YOUR TASK: Find each line in the data below that contains the string "Given" and copy those lines.

DATA ROWS:
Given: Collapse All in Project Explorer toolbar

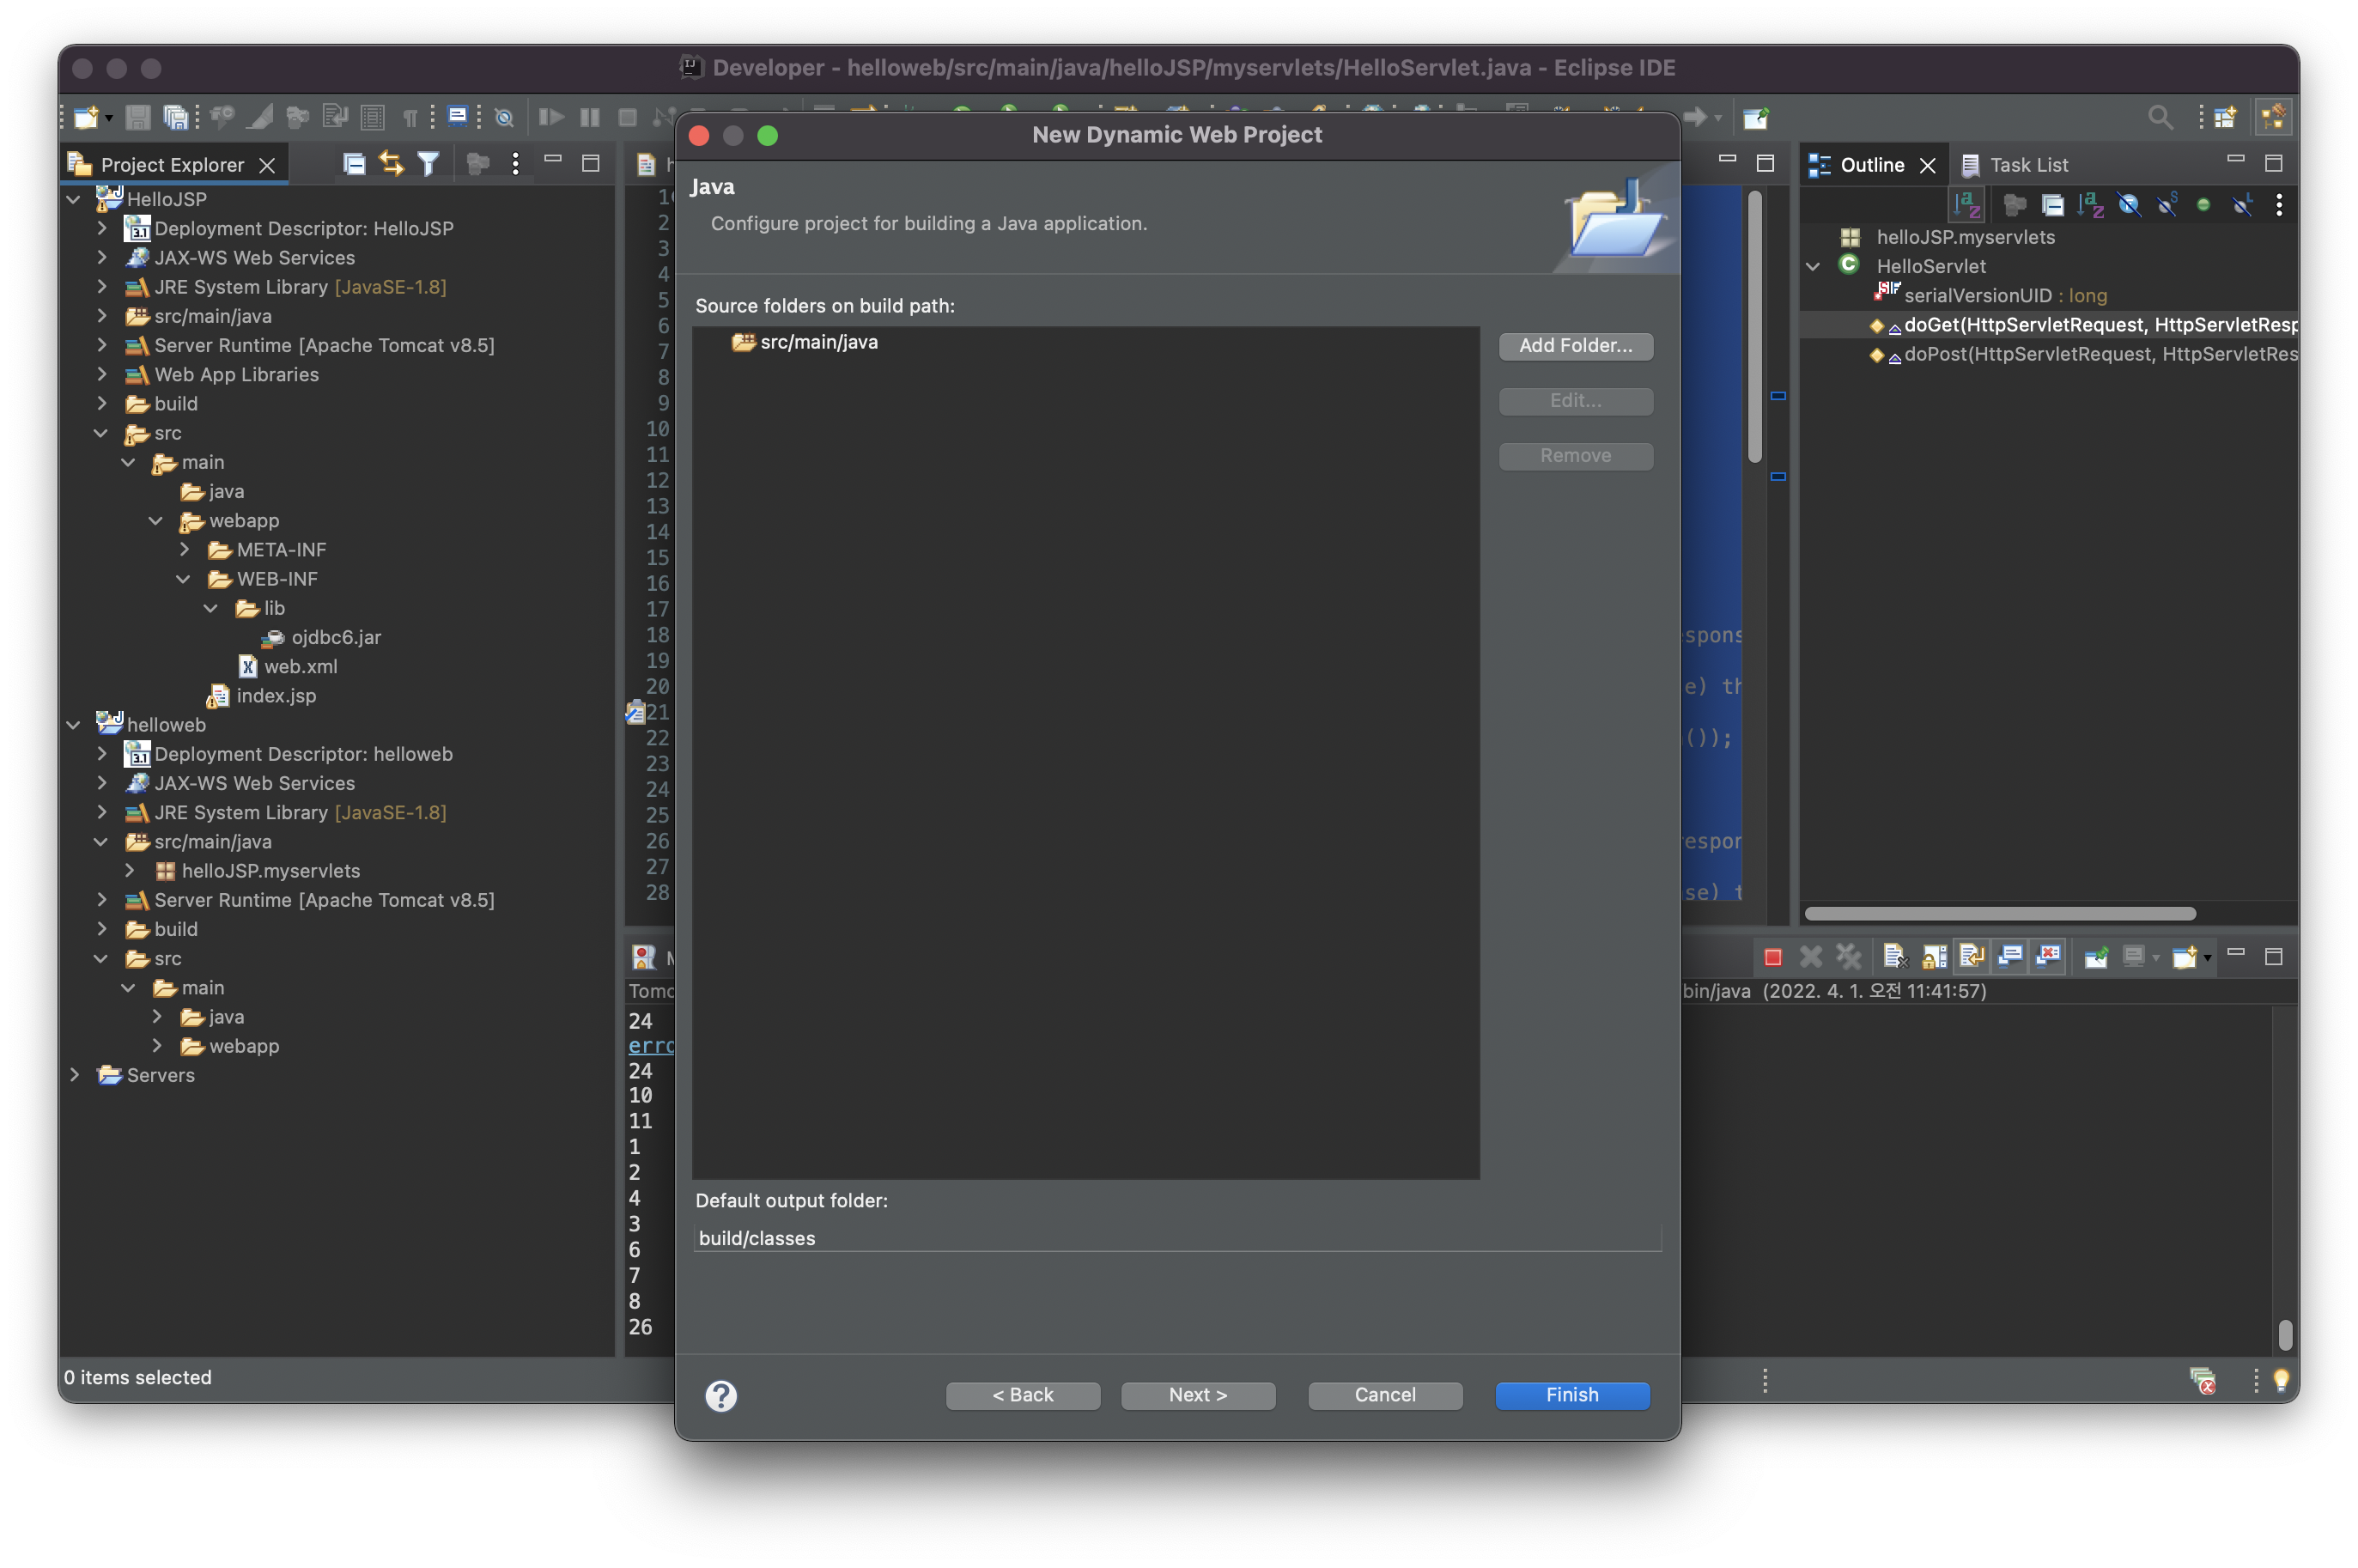Looking at the screenshot, I should (x=354, y=164).
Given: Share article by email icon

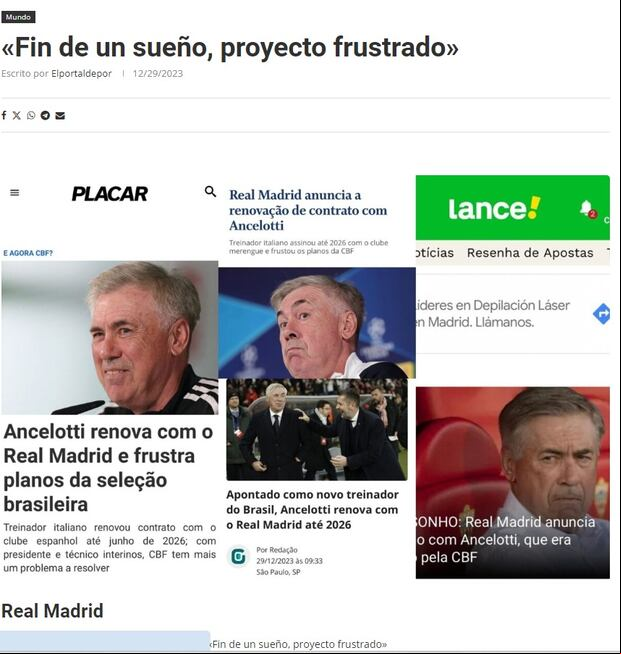Looking at the screenshot, I should [x=60, y=116].
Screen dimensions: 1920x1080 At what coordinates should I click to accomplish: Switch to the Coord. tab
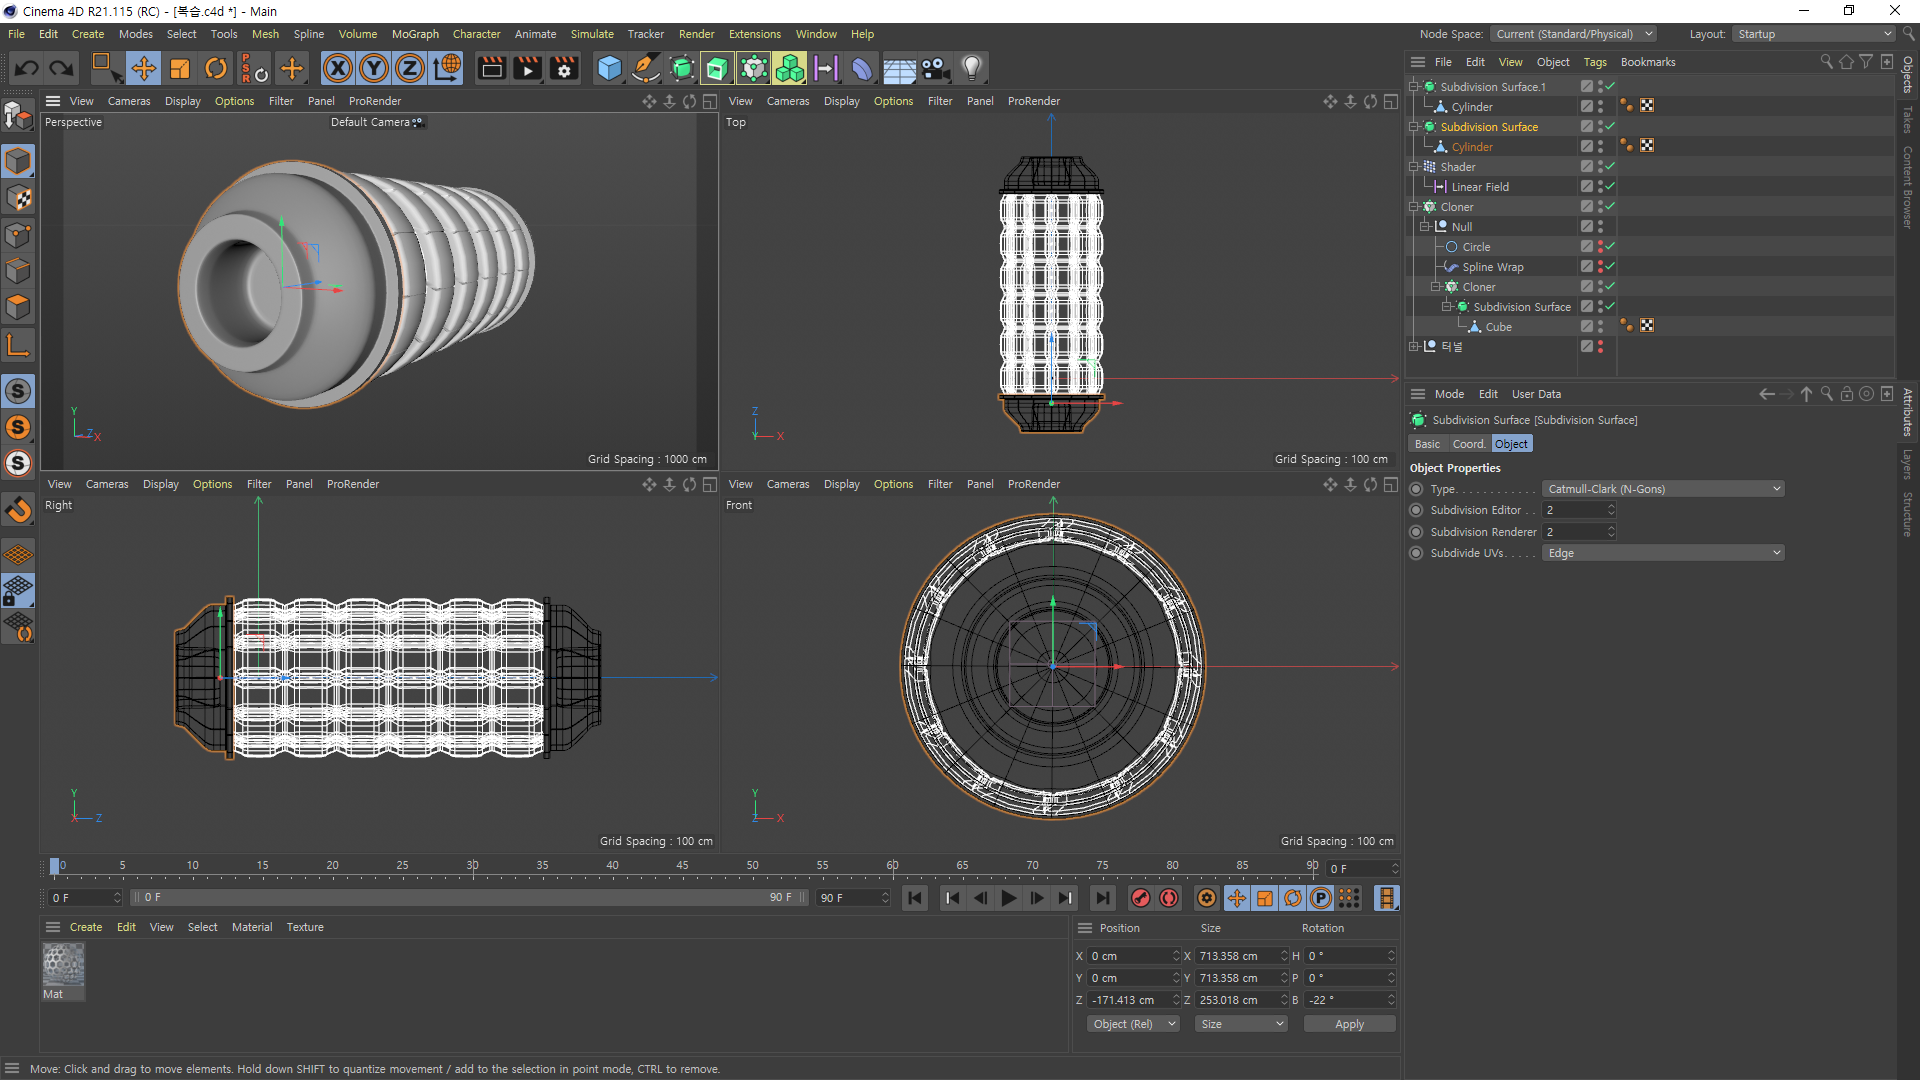(1468, 444)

TASK OUTPUT:
Given: Collapse All in Project Explorer toolbar
Given: Share article by email icon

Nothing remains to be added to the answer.